**Consigne 1:**
Recopiez le passage de l'extrait sur Michel Houellebecq en commençant par "Article rédigé par" et en allant jusqu'à "(GINIES/SIPA)".
**Consigne 2:**
D'après l'extrait sur Michel Houellebecq, quel prix l'écrivain a-t-il reçu en 2010, et pour quel roman ?
**Consigne 3:**
Donnez tous les titres de romans de Michel Houellebecq cités dans l'extrait sur l'écrivain.

**Extrait de page:**
Article rédigé par Laurence Houot
France Télévisions - Rédaction Culture
Publié Mis à jour
Temps de lecture : 8 min
Michel Houellebecq, 2014
 (GINIES/SIPA)

Le romancier n'avait rien publié depuis "Soumission" (Flammarion), son dernier roman paru en janvier 2015 dans lequel il imaginait l'arrivée au pouvoir d'un président musulman modéré. Ce roman, qui avait créé la polémique, était paru le jour de l'attentat de Charlie Hebdo. Trois ans après, le journal satirique n'a pas perdu son sens de l'humour.  "Le prochain livre de Houellebecq sortira le 4 janvier. On s'abstiendra d'en dire du mal : la dernière fois, ça ne nous a pas franchement réussi."

La sortie de ce nouveau roman de Michel Houellebecq, son 7e, s'est accompagnée de mystères. Jusqu'à très récemment on n'en connaissait ni le titre, ni la teneur, pour cause d'embargo expressément demandé par la maison d'édition jusqu'au 27 décembre, "par respect pour les lecteurs". Embargo que deux hebdomadaires (Le Nouvel Obs et Les Inrocks) se sont empressés de ne pas respecter.

Comme à chaque fois, la publication d'un roman de Houellebecq ne se fait pas sans quelques remous. Mais qu'importe, l'évènement reste une joie, et avec "Sérotonine", le Goncourt 2010 pour "La carte et le territoire" peaufine à l'extrême son style, et signe le plus Houellebecquien et le plus émouvant de ses romans. En voici les raisons.

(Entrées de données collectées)
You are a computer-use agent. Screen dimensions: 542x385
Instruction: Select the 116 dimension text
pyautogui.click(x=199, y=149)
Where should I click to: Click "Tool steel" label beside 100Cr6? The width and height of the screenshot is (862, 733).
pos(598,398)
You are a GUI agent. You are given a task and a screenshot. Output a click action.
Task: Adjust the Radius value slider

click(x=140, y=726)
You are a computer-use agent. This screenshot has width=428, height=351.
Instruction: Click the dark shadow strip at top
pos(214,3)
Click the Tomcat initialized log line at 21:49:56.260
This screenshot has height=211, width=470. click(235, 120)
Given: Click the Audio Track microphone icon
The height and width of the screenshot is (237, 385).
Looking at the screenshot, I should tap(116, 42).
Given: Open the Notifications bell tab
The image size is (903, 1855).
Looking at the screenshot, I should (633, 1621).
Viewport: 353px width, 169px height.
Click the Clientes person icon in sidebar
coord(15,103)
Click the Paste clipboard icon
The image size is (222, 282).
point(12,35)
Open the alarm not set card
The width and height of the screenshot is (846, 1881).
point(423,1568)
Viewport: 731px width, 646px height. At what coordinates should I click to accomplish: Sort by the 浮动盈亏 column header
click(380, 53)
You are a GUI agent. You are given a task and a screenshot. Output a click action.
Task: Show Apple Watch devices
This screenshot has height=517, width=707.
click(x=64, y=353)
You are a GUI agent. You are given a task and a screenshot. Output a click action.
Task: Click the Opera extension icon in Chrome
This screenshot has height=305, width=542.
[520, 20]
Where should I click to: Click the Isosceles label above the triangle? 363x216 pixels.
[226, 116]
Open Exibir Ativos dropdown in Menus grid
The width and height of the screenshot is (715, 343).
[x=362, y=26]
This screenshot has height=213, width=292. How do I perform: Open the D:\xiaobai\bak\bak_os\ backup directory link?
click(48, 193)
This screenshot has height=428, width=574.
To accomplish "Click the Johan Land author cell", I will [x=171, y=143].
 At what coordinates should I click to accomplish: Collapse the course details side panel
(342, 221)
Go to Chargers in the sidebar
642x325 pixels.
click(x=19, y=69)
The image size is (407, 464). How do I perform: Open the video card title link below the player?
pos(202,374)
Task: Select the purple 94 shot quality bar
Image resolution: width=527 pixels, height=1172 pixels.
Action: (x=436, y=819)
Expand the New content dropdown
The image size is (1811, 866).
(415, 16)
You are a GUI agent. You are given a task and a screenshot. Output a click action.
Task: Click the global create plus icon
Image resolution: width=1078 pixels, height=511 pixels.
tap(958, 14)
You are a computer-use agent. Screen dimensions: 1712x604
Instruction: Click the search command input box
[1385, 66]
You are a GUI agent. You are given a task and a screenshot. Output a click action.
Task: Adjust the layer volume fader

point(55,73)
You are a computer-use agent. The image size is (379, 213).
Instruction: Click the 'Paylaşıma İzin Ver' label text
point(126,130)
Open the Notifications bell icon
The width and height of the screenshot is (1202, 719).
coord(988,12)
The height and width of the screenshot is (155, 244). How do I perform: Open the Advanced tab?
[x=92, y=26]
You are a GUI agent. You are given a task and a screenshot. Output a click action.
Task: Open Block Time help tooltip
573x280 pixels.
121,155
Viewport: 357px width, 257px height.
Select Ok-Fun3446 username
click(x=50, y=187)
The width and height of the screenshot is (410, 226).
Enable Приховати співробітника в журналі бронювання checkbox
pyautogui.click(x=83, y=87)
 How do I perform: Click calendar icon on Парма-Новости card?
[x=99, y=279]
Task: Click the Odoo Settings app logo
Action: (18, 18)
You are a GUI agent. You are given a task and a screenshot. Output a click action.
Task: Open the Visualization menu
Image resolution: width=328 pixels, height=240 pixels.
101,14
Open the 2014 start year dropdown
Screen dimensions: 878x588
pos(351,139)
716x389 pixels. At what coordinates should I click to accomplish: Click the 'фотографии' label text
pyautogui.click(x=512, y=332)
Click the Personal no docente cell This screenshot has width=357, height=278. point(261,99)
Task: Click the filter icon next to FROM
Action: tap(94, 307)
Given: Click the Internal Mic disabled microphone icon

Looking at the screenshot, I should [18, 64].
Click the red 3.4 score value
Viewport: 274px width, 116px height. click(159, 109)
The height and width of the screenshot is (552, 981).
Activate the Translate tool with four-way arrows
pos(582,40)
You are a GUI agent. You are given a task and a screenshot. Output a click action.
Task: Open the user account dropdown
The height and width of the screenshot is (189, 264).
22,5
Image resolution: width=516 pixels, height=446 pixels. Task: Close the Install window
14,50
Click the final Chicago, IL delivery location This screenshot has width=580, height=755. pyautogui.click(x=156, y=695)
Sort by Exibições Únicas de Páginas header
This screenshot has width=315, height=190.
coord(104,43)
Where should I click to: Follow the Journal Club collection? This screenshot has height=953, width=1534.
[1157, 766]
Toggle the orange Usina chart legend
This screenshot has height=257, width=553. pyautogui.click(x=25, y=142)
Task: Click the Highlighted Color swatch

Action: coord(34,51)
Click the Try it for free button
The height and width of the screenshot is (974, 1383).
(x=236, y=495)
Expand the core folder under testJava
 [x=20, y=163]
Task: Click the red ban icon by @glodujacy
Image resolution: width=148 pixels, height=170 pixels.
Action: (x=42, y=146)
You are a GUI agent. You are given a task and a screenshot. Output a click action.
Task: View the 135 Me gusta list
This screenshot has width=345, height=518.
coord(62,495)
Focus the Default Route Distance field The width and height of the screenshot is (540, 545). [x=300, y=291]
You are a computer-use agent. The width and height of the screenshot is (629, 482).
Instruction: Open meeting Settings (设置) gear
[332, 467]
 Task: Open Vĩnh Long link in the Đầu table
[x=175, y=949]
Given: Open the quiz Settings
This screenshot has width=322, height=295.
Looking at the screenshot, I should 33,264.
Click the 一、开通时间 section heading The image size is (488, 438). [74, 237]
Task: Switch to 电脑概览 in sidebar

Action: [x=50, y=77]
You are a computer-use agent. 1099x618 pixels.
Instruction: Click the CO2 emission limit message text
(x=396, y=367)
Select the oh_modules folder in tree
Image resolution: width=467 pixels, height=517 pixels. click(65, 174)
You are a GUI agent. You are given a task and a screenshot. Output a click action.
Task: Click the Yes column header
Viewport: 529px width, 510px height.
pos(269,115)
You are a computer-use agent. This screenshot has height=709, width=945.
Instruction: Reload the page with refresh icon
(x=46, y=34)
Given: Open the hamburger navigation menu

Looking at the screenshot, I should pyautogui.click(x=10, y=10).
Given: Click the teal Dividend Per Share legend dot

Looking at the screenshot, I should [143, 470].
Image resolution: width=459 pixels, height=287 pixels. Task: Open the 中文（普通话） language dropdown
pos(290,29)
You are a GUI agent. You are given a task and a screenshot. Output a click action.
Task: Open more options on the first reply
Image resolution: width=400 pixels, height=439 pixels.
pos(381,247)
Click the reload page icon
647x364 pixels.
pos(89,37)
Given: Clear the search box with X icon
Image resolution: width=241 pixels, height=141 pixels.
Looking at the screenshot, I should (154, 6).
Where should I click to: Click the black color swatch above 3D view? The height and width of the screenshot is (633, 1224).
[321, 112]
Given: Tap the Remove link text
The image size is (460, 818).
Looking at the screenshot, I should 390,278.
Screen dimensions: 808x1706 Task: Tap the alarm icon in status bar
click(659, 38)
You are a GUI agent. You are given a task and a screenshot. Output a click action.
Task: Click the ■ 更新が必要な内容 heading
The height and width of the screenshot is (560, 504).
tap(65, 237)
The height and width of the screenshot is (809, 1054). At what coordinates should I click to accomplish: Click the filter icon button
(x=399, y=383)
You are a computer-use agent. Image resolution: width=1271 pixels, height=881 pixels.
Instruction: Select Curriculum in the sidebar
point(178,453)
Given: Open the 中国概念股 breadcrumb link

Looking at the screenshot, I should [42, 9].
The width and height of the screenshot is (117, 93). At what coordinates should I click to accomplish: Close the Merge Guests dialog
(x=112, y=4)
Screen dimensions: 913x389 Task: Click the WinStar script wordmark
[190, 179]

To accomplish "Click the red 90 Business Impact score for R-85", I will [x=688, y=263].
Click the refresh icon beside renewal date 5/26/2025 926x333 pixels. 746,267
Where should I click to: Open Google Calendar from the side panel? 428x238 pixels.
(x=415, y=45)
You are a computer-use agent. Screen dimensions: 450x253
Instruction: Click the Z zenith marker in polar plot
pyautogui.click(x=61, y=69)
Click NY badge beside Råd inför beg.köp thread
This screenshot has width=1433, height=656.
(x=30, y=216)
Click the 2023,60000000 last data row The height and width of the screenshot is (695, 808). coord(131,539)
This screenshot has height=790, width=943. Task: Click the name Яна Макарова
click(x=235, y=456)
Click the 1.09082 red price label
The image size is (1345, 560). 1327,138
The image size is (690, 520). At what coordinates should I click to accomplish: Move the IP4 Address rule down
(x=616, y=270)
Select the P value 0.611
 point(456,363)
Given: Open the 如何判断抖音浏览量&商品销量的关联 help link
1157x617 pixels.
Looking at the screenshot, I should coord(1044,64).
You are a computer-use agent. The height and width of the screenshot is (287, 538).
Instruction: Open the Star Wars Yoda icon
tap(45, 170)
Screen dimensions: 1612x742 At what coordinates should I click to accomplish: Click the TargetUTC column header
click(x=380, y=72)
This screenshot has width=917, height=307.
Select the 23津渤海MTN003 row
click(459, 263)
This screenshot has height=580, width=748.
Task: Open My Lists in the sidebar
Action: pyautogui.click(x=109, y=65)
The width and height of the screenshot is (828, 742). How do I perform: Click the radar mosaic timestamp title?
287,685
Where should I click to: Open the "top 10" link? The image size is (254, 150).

**Réponse 1:**
Article rédigé par Laurence Houot
France Télévisions - Rédaction Culture
Publié Mis à jour
Temps de lecture : 8 min
Michel Houellebecq, 2014
 (GINIES/SIPA)

**Réponse 2:**
Le Goncourt, pour « La carte et le territoire ».

**Réponse 3:**
- Soumission
- Sérotonine
- La carte et le territoire